The effect of methylphenidate (MPH) on listening comprehension for information passages, and on working memory, was examined in a clinical sample of 16 children with attention-deficit/hyperactivity disorder (ADHD).


Drug effects on comprehension of spoken language at the levels of single sentences and passages, and on verbal and visual-spatial working memory (WM) skills were assessed over a 4-day placebo-controlled, double-blind, crossover treatment trial of MPH at low, medium, and high doses. Concurrent behavior ratings were also completed. Data were analyzed at both group and individual levels; individual improvements using average change scores were analyzed to explore interrelationships among comprehension, WM, and behavioral responses to MPH.


There was a significant effect of drug on comprehension of inferences from challenging listening passages (F = 3.1, p ,0.05), and on visual-spatial working memory performance (F = 3.3, p ,0.05), with significant linear dose-response relationships evident for both domains.
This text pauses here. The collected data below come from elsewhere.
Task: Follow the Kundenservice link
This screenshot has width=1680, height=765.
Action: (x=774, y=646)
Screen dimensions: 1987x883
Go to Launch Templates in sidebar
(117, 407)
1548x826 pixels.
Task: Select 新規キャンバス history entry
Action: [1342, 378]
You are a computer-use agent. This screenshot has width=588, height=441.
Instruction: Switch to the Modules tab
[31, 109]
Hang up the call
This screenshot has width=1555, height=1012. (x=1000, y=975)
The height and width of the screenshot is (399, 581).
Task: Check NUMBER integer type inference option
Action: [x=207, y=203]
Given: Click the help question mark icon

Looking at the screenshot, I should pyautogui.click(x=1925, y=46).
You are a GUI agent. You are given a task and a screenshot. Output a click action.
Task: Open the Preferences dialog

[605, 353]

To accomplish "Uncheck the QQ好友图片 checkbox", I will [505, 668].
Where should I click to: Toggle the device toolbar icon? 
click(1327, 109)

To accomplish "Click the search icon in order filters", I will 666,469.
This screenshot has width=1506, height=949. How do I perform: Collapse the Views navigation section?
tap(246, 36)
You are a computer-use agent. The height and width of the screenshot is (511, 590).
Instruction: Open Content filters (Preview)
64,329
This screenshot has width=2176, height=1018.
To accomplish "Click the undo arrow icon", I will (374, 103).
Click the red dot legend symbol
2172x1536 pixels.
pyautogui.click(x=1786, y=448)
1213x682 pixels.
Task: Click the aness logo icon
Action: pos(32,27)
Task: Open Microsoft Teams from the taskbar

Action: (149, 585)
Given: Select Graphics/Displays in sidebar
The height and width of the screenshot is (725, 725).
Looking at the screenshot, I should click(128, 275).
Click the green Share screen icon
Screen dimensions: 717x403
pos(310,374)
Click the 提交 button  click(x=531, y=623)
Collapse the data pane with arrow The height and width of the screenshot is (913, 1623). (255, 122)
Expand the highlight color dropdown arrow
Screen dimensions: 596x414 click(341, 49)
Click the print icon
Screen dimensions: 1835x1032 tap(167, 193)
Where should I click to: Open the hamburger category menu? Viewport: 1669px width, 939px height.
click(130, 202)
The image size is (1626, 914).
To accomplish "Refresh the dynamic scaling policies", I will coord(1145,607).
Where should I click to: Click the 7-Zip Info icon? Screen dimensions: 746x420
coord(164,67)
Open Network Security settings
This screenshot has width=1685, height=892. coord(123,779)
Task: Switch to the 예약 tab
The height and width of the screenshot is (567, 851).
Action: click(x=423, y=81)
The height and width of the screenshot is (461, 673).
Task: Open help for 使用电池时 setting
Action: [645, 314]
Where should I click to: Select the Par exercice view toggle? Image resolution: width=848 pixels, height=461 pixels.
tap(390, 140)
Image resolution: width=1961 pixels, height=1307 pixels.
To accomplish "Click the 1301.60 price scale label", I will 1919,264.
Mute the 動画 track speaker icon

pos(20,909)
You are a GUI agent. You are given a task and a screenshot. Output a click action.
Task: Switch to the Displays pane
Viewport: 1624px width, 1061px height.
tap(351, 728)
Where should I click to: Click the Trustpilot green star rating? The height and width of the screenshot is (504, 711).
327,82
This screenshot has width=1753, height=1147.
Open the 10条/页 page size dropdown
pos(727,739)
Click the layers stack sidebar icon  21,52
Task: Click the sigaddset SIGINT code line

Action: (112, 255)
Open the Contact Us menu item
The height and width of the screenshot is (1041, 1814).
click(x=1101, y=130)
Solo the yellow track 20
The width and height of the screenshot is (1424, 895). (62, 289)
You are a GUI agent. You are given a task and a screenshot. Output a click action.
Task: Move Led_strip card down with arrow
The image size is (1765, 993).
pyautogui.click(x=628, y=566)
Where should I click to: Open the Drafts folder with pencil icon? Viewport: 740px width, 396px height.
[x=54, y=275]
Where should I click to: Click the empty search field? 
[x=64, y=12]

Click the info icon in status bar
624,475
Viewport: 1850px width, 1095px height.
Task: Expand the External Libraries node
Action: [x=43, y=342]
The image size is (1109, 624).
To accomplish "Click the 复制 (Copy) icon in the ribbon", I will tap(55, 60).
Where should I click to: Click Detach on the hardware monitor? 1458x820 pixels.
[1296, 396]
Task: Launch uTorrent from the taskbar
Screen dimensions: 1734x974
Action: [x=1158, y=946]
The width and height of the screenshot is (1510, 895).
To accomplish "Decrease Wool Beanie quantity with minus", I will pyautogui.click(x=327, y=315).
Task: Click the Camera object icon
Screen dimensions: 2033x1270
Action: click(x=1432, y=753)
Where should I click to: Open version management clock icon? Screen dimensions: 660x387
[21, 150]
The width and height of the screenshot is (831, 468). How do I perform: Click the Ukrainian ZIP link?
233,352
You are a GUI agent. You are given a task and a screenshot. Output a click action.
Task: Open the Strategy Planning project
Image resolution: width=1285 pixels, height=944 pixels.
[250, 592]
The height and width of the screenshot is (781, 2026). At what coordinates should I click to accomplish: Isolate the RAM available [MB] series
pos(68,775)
Individual improvements in comprehension using averaged placebo-dose change scores were not related to improvements in behavior with MPH, or to improvements in WM in this sample.


Findings provide preliminary evidence that MPH affects higher-level language comprehension skills, which require sustained attention and mental effort. If generalizable to classroom listening skills, these findings have implications for clinicians and teachers involved with children with ADHD.